*What the task requires*. Below is a block of records; repeat all of them exactly.

[Pixel coordinate grounding data]
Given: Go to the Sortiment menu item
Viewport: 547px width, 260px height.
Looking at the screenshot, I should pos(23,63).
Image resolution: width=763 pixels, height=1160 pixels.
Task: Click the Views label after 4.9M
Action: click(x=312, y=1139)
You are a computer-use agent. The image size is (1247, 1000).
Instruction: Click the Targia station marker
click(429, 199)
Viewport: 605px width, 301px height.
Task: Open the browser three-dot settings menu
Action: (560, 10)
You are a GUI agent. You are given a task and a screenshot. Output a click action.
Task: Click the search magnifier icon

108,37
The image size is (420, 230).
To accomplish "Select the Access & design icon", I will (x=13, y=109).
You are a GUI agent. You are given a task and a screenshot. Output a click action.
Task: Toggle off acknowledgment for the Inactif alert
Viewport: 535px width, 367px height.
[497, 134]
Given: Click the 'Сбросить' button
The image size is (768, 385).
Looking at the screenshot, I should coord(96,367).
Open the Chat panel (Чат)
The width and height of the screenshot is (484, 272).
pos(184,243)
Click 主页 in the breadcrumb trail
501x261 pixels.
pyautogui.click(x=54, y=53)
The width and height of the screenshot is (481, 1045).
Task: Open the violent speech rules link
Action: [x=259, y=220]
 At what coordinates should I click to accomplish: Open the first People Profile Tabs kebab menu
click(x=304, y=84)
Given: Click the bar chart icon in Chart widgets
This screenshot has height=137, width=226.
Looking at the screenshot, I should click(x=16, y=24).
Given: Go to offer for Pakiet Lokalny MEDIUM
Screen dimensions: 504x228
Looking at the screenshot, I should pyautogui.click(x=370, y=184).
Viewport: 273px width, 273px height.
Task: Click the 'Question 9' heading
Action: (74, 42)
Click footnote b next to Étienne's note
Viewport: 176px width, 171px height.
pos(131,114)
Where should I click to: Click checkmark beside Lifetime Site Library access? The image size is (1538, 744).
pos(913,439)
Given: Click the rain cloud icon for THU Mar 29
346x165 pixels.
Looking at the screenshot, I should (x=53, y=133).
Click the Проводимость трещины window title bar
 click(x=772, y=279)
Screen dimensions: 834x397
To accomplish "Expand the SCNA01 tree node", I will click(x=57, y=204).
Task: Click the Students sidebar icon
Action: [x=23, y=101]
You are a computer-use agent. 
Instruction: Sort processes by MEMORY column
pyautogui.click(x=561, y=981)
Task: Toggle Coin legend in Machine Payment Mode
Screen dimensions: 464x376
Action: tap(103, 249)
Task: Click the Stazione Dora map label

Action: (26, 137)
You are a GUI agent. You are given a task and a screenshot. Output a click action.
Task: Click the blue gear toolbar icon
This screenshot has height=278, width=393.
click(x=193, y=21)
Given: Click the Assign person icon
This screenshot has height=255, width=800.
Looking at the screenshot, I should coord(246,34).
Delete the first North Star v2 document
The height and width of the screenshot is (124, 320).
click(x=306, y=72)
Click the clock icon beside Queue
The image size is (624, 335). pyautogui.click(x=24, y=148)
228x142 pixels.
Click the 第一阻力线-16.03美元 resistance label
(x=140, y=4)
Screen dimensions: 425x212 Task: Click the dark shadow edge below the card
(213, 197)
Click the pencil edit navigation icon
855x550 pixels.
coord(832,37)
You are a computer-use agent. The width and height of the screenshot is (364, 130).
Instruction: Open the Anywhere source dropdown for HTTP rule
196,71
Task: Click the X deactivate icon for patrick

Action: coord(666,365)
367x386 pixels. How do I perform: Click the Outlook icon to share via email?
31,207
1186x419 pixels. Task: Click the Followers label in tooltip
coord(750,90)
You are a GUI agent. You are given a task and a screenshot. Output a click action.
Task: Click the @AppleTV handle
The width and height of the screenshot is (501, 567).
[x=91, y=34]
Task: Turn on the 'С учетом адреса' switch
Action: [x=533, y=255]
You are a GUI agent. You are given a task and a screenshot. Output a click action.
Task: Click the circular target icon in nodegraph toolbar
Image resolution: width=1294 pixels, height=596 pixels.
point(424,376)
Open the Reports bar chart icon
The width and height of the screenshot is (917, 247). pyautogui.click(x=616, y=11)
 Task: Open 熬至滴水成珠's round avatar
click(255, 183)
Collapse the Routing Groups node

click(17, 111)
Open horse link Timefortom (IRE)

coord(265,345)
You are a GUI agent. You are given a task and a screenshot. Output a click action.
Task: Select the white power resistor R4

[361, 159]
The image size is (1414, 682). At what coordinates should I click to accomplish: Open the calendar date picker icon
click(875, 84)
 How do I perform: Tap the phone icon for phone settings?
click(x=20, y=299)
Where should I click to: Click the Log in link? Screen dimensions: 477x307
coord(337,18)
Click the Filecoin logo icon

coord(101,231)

*Result of this exercise*.
Given: Go to the Sortiment menu item
Viewport: 547px width, 260px height.
Looking at the screenshot, I should pos(23,63).
Image resolution: width=763 pixels, height=1160 pixels.
Task: Click the Views label after 4.9M
Action: click(x=312, y=1139)
You are a computer-use agent. The image size is (1247, 1000).
Instruction: Click the Targia station marker
click(429, 199)
Viewport: 605px width, 301px height.
Task: Open the browser three-dot settings menu
Action: (560, 10)
You are a GUI agent. You are given a task and a screenshot. Output a click action.
Task: Click the search magnifier icon

108,37
The image size is (420, 230).
To accomplish "Select the Access & design icon", I will (x=13, y=109).
You are a GUI agent. You are given a task and a screenshot. Output a click action.
Task: Toggle off acknowledgment for the Inactif alert
Viewport: 535px width, 367px height.
[497, 134]
Given: Click the 'Сбросить' button
The image size is (768, 385).
Looking at the screenshot, I should coord(96,367).
Open the Chat panel (Чат)
The width and height of the screenshot is (484, 272).
pos(184,243)
Click 主页 in the breadcrumb trail
501x261 pixels.
pyautogui.click(x=54, y=53)
The width and height of the screenshot is (481, 1045).
Task: Open the violent speech rules link
Action: [x=259, y=220]
 At what coordinates should I click to accomplish: Open the first People Profile Tabs kebab menu
click(x=304, y=84)
Given: Click the bar chart icon in Chart widgets
This screenshot has height=137, width=226.
Looking at the screenshot, I should click(x=16, y=24).
Given: Go to offer for Pakiet Lokalny MEDIUM
Screen dimensions: 504x228
Looking at the screenshot, I should pyautogui.click(x=370, y=184).
Viewport: 273px width, 273px height.
Task: Click the 'Question 9' heading
Action: (74, 42)
Click footnote b next to Étienne's note
Viewport: 176px width, 171px height.
pos(131,114)
Where should I click to: Click checkmark beside Lifetime Site Library access? The image size is (1538, 744).
pos(913,439)
Given: Click the rain cloud icon for THU Mar 29
346x165 pixels.
Looking at the screenshot, I should (x=53, y=133).
Click the Проводимость трещины window title bar
 click(x=772, y=279)
Screen dimensions: 834x397
To accomplish "Expand the SCNA01 tree node", I will click(x=57, y=204).
Task: Click the Students sidebar icon
Action: [x=23, y=101]
You are a computer-use agent. 
Instruction: Sort processes by MEMORY column
pyautogui.click(x=561, y=981)
Task: Toggle Coin legend in Machine Payment Mode
Screen dimensions: 464x376
Action: tap(103, 249)
Task: Click the Stazione Dora map label

Action: (26, 137)
You are a GUI agent. You are given a task and a screenshot. Output a click action.
Task: Click the blue gear toolbar icon
This screenshot has height=278, width=393.
click(x=193, y=21)
Given: Click the Assign person icon
This screenshot has height=255, width=800.
Looking at the screenshot, I should coord(246,34).
Delete the first North Star v2 document
The height and width of the screenshot is (124, 320).
click(x=306, y=72)
Click the clock icon beside Queue
The image size is (624, 335). pyautogui.click(x=24, y=148)
228x142 pixels.
Click the 第一阻力线-16.03美元 resistance label
(x=140, y=4)
Screen dimensions: 425x212 Task: Click the dark shadow edge below the card
(213, 197)
Click the pencil edit navigation icon
855x550 pixels.
coord(832,37)
You are a computer-use agent. The width and height of the screenshot is (364, 130).
Instruction: Open the Anywhere source dropdown for HTTP rule
196,71
Task: Click the X deactivate icon for patrick

Action: coord(666,365)
367x386 pixels. How do I perform: Click the Outlook icon to share via email?
31,207
1186x419 pixels. Task: Click the Followers label in tooltip
coord(750,90)
You are a GUI agent. You are given a task and a screenshot. Output a click action.
Task: Click the @AppleTV handle
The width and height of the screenshot is (501, 567).
[x=91, y=34]
Task: Turn on the 'С учетом адреса' switch
Action: [x=533, y=255]
You are a GUI agent. You are given a task and a screenshot. Output a click action.
Task: Click the circular target icon in nodegraph toolbar
Image resolution: width=1294 pixels, height=596 pixels.
point(424,376)
Open the Reports bar chart icon
The width and height of the screenshot is (917, 247). pyautogui.click(x=616, y=11)
 Task: Open 熬至滴水成珠's round avatar
click(255, 183)
Collapse the Routing Groups node

click(17, 111)
Open horse link Timefortom (IRE)

coord(265,345)
You are a GUI agent. You are given a task and a screenshot. Output a click action.
Task: Select the white power resistor R4

[361, 159]
The image size is (1414, 682). At what coordinates should I click to accomplish: Open the calendar date picker icon
click(875, 84)
 How do I perform: Tap the phone icon for phone settings?
click(x=20, y=299)
Where should I click to: Click the Log in link? Screen dimensions: 477x307
coord(337,18)
Click the Filecoin logo icon

coord(101,231)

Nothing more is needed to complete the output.